La TENS, in particolare, tecnica innocua e facilmente riproducibile, ha evidenziato un tasso di risposta positiva del 65-70%, purché utilizzata con adeguati parametri di stimolazione e per una sufficiente durata. L’amitriptilina è il farmaco maggiormente utilizzato nella VB, e seppur parzialmente efficace (47% risposta positiva), risente della difficoltà nel raggiungimento di un dosaggio terapeutico ottimale, per la frequente comparsa di effetti collaterali (sedazione, stipsi ed incremento ponderale).
Utile può essere l’associazione di più principi attivi per ottenere un effetto sinergico, con minori effetti collaterali.
Quando l’ipersensibilità vestibolare è molto localizzata con prevalente dispareunia, può essere utile l’infiltrazione sottomucosa del trigger point con corticosteroidi associati ad anestetici locali.
Il razionale è agire nei confronti della flogosi perineurale, con un’associata azione desensibilizzante operata dall’anestetico nei confronti dell’amplificato firing neuronale.
Questa tecnica può avere buoni risultati (sino 60% risposta positiva) purché si selezionino in modo accurato le pazienti da sottoporvi. Un ampio spettro di tecniche possono essere utilizzate per ridurre l’iperattività della muscolatura del pavimento pelvico sovente associata al dolore vulvare: esercizi di rilassamento, massaggio interno (vaginale) ed esterno, pressione sui trigger point, biofeedback elettromiografico e dilatatori vaginali.

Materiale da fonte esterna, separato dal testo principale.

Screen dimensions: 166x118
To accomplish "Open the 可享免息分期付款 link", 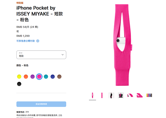I will [x=26, y=41].
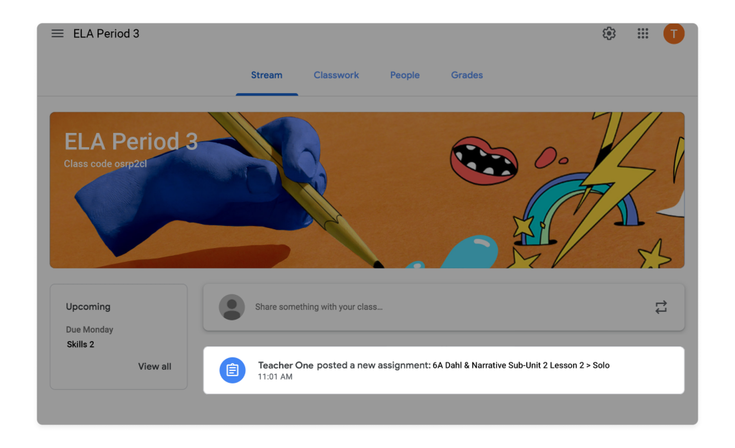Open class settings gear

click(609, 33)
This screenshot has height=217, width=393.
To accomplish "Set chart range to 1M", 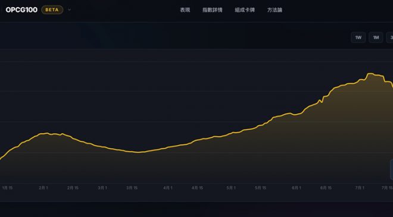I will pyautogui.click(x=376, y=37).
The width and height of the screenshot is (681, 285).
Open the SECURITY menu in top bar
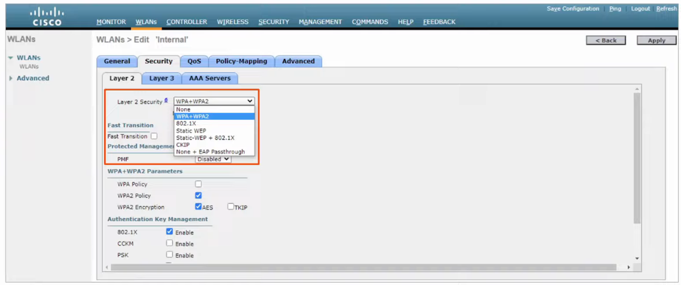click(273, 22)
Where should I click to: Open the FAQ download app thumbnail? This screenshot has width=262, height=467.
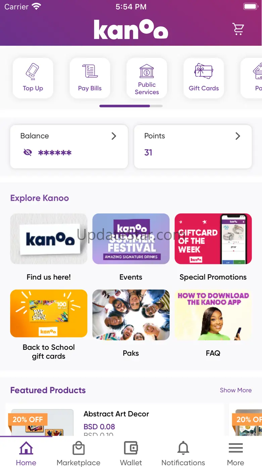click(213, 315)
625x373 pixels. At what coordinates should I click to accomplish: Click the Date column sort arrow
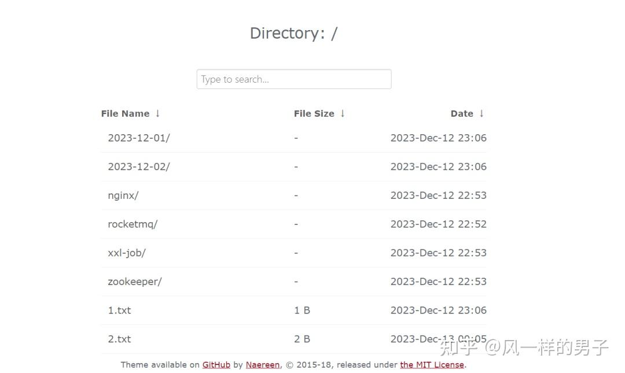click(481, 113)
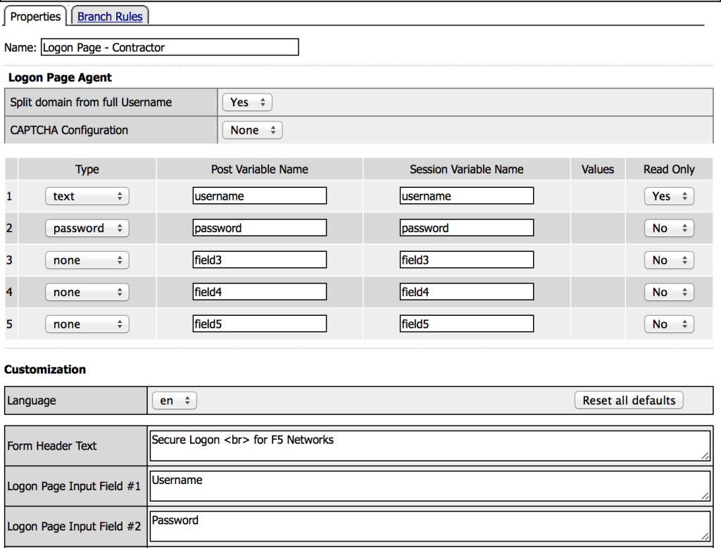Edit the Password label in Input Field #2
This screenshot has height=548, width=721.
click(x=428, y=525)
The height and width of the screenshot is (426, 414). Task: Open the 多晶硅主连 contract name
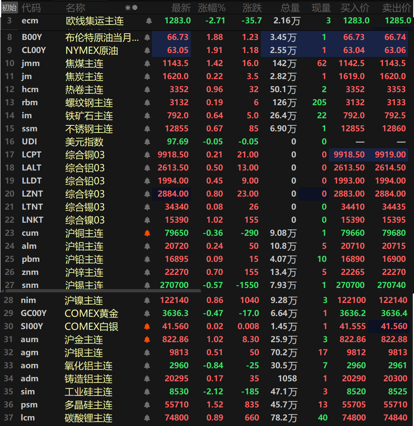(x=89, y=405)
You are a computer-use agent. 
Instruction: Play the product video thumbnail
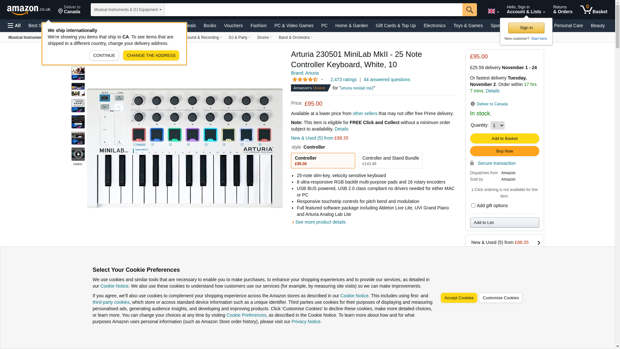[x=78, y=154]
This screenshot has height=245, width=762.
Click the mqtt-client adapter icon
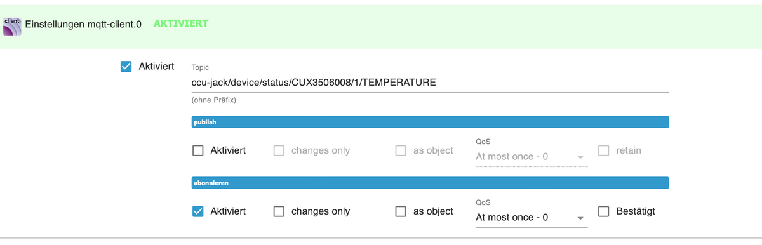tap(12, 26)
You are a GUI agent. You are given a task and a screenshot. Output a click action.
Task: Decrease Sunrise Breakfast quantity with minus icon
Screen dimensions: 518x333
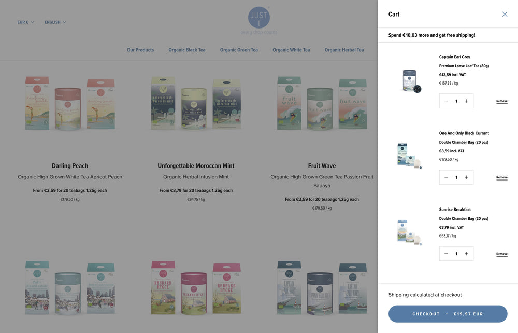[446, 254]
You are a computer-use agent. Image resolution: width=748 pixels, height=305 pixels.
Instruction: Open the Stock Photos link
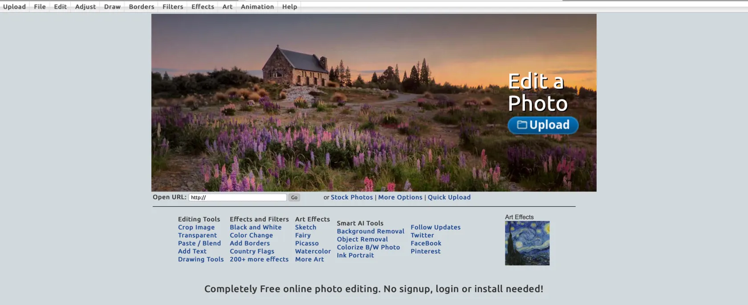coord(351,197)
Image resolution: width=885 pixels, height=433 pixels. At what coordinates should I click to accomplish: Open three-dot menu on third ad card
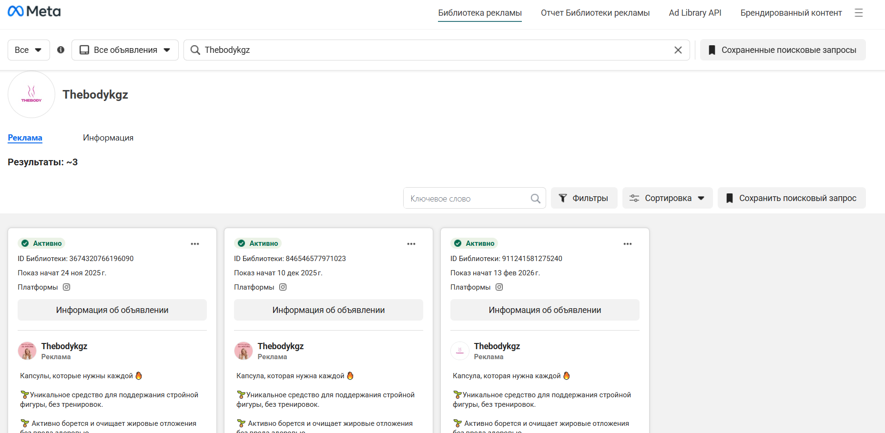tap(628, 244)
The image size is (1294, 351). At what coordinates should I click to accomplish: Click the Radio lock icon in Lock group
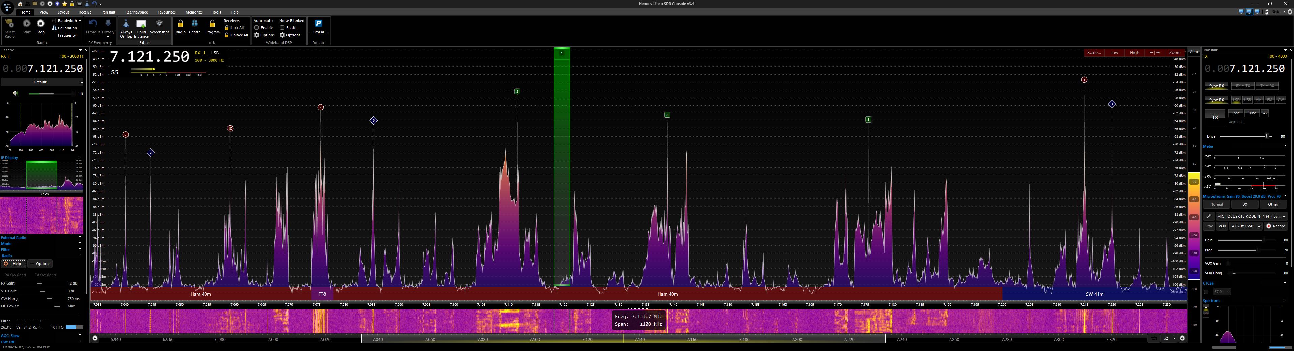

Spesso le pazienti non hanno “consapevolezza” dei loro muscoli pelvici: abituarsi a percepirne le tensioni durante la giornata è il primo passo per imparare a mantenerli rilassati.
Il muscolo elevatore dell’ano iperattivo può essere rilassato grazie all’iniezione intramuscolare di tossina botulinica.
L’azione primaria della neurotossina botulinica è la chemiodenervazione del muscolo tramite il blocco del rilascio presinaptico di acetilcolina alla giunzione neuromusculare, con conseguente paralisi (reversibile) del muscolo stesso; recentemente è stata dimostrata anche un’azione nocicettiva diretta della tossina, portando ad utilizzarla anche come farmaco alternativo ai corticosteroidi + anestetici locali nell’infiltrazione dei trigger points vestibolari.
La vulvodinia è una sindrome ad eziologia multifattoriale. La malattia deve essere affrontata con strategie personalizzate multimodali, che tengano presente le frequenti co-morbidità che contraddistinguono la sindrome da dolore pelvico cronico.